> **Task objective**: Each entry is to be output precisely as it appears.

--- START ---

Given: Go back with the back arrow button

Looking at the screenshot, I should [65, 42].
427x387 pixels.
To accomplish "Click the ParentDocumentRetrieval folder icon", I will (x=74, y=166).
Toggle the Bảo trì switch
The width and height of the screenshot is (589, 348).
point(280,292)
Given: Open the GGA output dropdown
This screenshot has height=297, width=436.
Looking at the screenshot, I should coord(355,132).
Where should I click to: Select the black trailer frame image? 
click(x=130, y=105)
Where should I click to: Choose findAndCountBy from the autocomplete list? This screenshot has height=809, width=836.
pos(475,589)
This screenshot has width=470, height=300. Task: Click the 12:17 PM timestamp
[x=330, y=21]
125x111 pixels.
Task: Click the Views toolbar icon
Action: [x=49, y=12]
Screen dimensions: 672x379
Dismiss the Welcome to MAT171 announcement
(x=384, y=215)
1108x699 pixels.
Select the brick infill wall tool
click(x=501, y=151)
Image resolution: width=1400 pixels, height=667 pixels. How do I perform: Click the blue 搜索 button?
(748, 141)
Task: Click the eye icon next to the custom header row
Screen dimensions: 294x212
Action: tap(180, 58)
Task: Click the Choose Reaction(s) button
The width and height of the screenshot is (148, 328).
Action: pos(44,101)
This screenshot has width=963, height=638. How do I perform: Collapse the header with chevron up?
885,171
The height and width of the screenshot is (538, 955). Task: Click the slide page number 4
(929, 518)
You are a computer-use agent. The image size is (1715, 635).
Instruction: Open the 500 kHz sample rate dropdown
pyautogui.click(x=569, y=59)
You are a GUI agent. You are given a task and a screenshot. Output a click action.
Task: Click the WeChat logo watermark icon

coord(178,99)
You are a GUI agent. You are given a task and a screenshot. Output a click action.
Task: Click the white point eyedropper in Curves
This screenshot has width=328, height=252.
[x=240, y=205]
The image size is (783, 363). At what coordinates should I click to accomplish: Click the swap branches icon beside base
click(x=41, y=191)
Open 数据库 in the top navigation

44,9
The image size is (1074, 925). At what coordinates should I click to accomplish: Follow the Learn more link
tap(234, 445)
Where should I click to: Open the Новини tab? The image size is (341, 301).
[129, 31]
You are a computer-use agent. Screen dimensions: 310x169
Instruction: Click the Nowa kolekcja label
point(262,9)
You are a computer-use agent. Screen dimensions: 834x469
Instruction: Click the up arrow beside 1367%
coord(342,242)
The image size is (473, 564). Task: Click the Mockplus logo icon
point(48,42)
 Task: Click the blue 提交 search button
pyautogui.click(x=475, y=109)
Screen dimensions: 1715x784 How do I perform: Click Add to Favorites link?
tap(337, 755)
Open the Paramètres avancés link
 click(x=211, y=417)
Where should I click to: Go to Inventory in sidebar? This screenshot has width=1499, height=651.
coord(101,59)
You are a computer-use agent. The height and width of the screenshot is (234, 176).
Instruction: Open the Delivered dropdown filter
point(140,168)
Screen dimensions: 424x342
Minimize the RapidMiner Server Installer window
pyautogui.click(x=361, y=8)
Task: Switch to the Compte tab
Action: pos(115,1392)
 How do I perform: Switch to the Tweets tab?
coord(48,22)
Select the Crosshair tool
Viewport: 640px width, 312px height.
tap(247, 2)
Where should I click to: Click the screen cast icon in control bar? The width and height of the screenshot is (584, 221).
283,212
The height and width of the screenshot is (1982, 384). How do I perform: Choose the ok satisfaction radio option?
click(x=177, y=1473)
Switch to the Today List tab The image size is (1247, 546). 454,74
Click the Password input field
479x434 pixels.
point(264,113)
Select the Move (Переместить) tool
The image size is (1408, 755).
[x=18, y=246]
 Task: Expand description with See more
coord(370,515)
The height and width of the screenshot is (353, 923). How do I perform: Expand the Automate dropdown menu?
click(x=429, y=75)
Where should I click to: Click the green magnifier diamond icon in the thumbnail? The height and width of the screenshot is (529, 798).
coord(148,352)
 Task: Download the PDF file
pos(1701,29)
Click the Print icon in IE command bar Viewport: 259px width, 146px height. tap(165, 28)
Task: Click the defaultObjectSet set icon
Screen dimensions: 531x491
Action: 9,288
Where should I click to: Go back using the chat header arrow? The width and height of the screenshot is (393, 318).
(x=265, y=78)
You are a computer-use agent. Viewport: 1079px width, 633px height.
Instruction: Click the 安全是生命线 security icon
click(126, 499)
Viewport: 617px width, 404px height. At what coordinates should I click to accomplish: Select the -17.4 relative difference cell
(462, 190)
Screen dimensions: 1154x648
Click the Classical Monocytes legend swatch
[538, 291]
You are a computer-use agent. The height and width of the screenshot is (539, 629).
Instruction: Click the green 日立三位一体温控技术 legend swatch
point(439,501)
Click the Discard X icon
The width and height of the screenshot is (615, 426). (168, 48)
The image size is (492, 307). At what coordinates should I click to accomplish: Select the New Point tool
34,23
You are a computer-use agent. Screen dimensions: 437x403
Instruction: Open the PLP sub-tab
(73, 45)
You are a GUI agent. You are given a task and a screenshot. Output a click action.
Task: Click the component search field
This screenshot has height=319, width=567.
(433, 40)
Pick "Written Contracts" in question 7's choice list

--- END ---

> **Task response**:
Given: Go back with the back arrow button

Looking at the screenshot, I should [65, 42].
427x387 pixels.
To accomplish "Click the ParentDocumentRetrieval folder icon", I will (x=74, y=166).
Toggle the Bảo trì switch
The width and height of the screenshot is (589, 348).
point(280,292)
Given: Open the GGA output dropdown
This screenshot has height=297, width=436.
Looking at the screenshot, I should coord(355,132).
Where should I click to: Select the black trailer frame image? 
click(x=130, y=105)
Where should I click to: Choose findAndCountBy from the autocomplete list? This screenshot has height=809, width=836.
pos(475,589)
This screenshot has width=470, height=300. Task: Click the 12:17 PM timestamp
[x=330, y=21]
125x111 pixels.
Task: Click the Views toolbar icon
Action: [x=49, y=12]
Screen dimensions: 672x379
Dismiss the Welcome to MAT171 announcement
(x=384, y=215)
1108x699 pixels.
Select the brick infill wall tool
click(x=501, y=151)
Image resolution: width=1400 pixels, height=667 pixels. How do I perform: Click the blue 搜索 button?
(748, 141)
Task: Click the eye icon next to the custom header row
Screen dimensions: 294x212
Action: tap(180, 58)
Task: Click the Choose Reaction(s) button
The width and height of the screenshot is (148, 328).
Action: pos(44,101)
This screenshot has width=963, height=638. How do I perform: Collapse the header with chevron up?
885,171
The height and width of the screenshot is (538, 955). Task: Click the slide page number 4
(929, 518)
You are a computer-use agent. The image size is (1715, 635).
Instruction: Open the 500 kHz sample rate dropdown
pyautogui.click(x=569, y=59)
You are a GUI agent. You are given a task and a screenshot. Output a click action.
Task: Click the WeChat logo watermark icon

coord(178,99)
You are a GUI agent. You are given a task and a screenshot. Output a click action.
Task: Click the white point eyedropper in Curves
This screenshot has width=328, height=252.
[x=240, y=205]
The image size is (783, 363). At what coordinates should I click to accomplish: Click the swap branches icon beside base
click(x=41, y=191)
Open 数据库 in the top navigation

44,9
The image size is (1074, 925). At what coordinates should I click to accomplish: Follow the Learn more link
tap(234, 445)
Where should I click to: Open the Новини tab? The image size is (341, 301).
[129, 31]
You are a computer-use agent. Screen dimensions: 310x169
Instruction: Click the Nowa kolekcja label
point(262,9)
You are a computer-use agent. Screen dimensions: 834x469
Instruction: Click the up arrow beside 1367%
coord(342,242)
The image size is (473, 564). Task: Click the Mockplus logo icon
point(48,42)
 Task: Click the blue 提交 search button
pyautogui.click(x=475, y=109)
Screen dimensions: 1715x784 How do I perform: Click Add to Favorites link?
tap(337, 755)
Open the Paramètres avancés link
 click(x=211, y=417)
Where should I click to: Go to Inventory in sidebar? This screenshot has width=1499, height=651.
coord(101,59)
You are a computer-use agent. The height and width of the screenshot is (234, 176).
Instruction: Open the Delivered dropdown filter
point(140,168)
Screen dimensions: 424x342
Minimize the RapidMiner Server Installer window
pyautogui.click(x=361, y=8)
Task: Switch to the Compte tab
Action: pos(115,1392)
 How do I perform: Switch to the Tweets tab?
coord(48,22)
Select the Crosshair tool
Viewport: 640px width, 312px height.
tap(247, 2)
Where should I click to: Click the screen cast icon in control bar? The width and height of the screenshot is (584, 221).
283,212
The height and width of the screenshot is (1982, 384). How do I perform: Choose the ok satisfaction radio option?
click(x=177, y=1473)
Switch to the Today List tab The image size is (1247, 546). 454,74
Click the Password input field
479x434 pixels.
point(264,113)
Select the Move (Переместить) tool
The image size is (1408, 755).
[x=18, y=246]
 Task: Expand description with See more
coord(370,515)
The height and width of the screenshot is (353, 923). How do I perform: Expand the Automate dropdown menu?
click(x=429, y=75)
Where should I click to: Click the green magnifier diamond icon in the thumbnail? The height and width of the screenshot is (529, 798).
coord(148,352)
 Task: Download the PDF file
pos(1701,29)
Click the Print icon in IE command bar Viewport: 259px width, 146px height. tap(165, 28)
Task: Click the defaultObjectSet set icon
Screen dimensions: 531x491
Action: 9,288
Where should I click to: Go back using the chat header arrow? The width and height of the screenshot is (393, 318).
(x=265, y=78)
You are a computer-use agent. Viewport: 1079px width, 633px height.
Instruction: Click the 安全是生命线 security icon
click(126, 499)
Viewport: 617px width, 404px height. At what coordinates should I click to accomplish: Select the -17.4 relative difference cell
(462, 190)
Screen dimensions: 1154x648
Click the Classical Monocytes legend swatch
[538, 291]
You are a computer-use agent. The height and width of the screenshot is (539, 629).
Instruction: Click the green 日立三位一体温控技术 legend swatch
point(439,501)
Click the Discard X icon
The width and height of the screenshot is (615, 426). (168, 48)
The image size is (492, 307). At what coordinates should I click to accomplish: Select the New Point tool
34,23
You are a computer-use agent. Screen dimensions: 437x403
Instruction: Open the PLP sub-tab
(73, 45)
You are a GUI agent. You are given a task and a screenshot. Output a click action.
Task: Click the component search field
This screenshot has height=319, width=567.
(433, 40)
Pick "Written Contracts" in question 7's choice list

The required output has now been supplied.